> [Task statement] Swap "Wholesale" for "Retail" in the listing, starting at the line that has "Future Monsters (119, 2537)" and stopping after the line that has "Size chart (64, 927)", and return only those lines with nothing else changed.

> [Records provided]
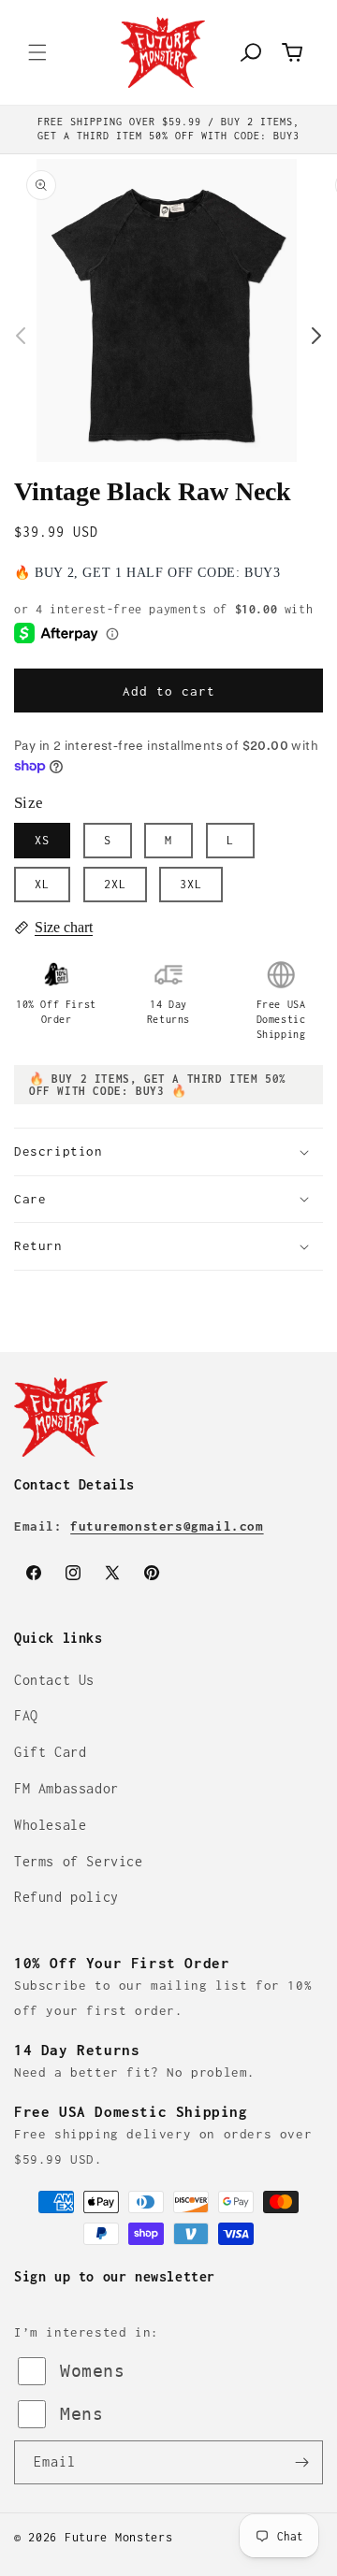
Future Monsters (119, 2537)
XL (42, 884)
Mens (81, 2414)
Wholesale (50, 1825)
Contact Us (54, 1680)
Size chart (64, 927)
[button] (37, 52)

...

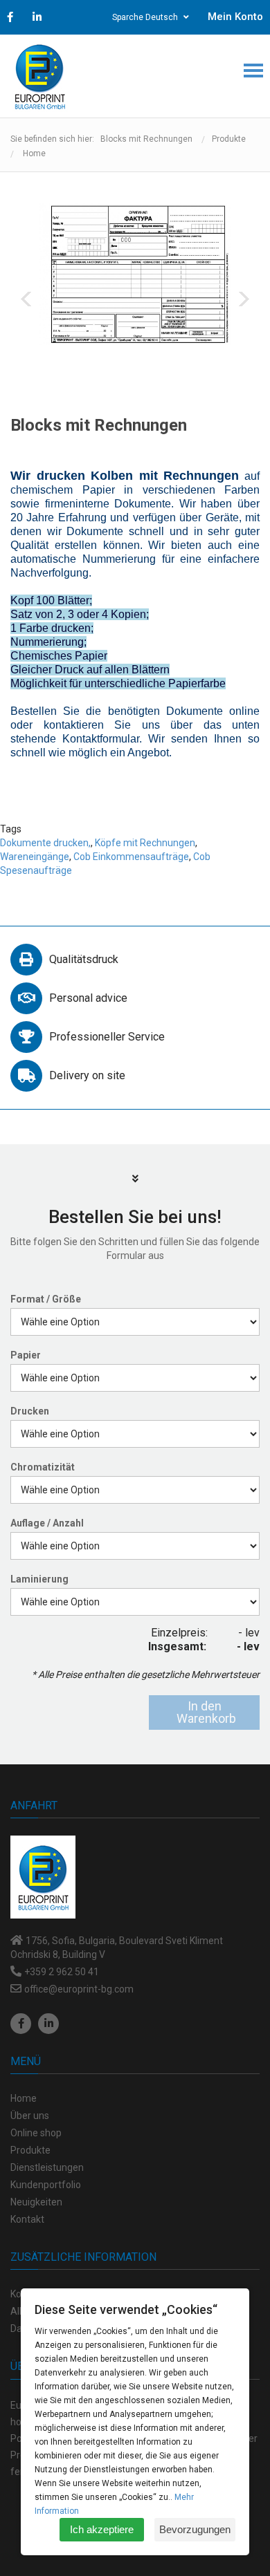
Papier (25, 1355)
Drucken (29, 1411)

> [Expected output]
Future Monsters (119, 2537)
XL (42, 884)
Mens (81, 2414)
Retail (50, 1825)
Contact Us (54, 1680)
Size chart (64, 927)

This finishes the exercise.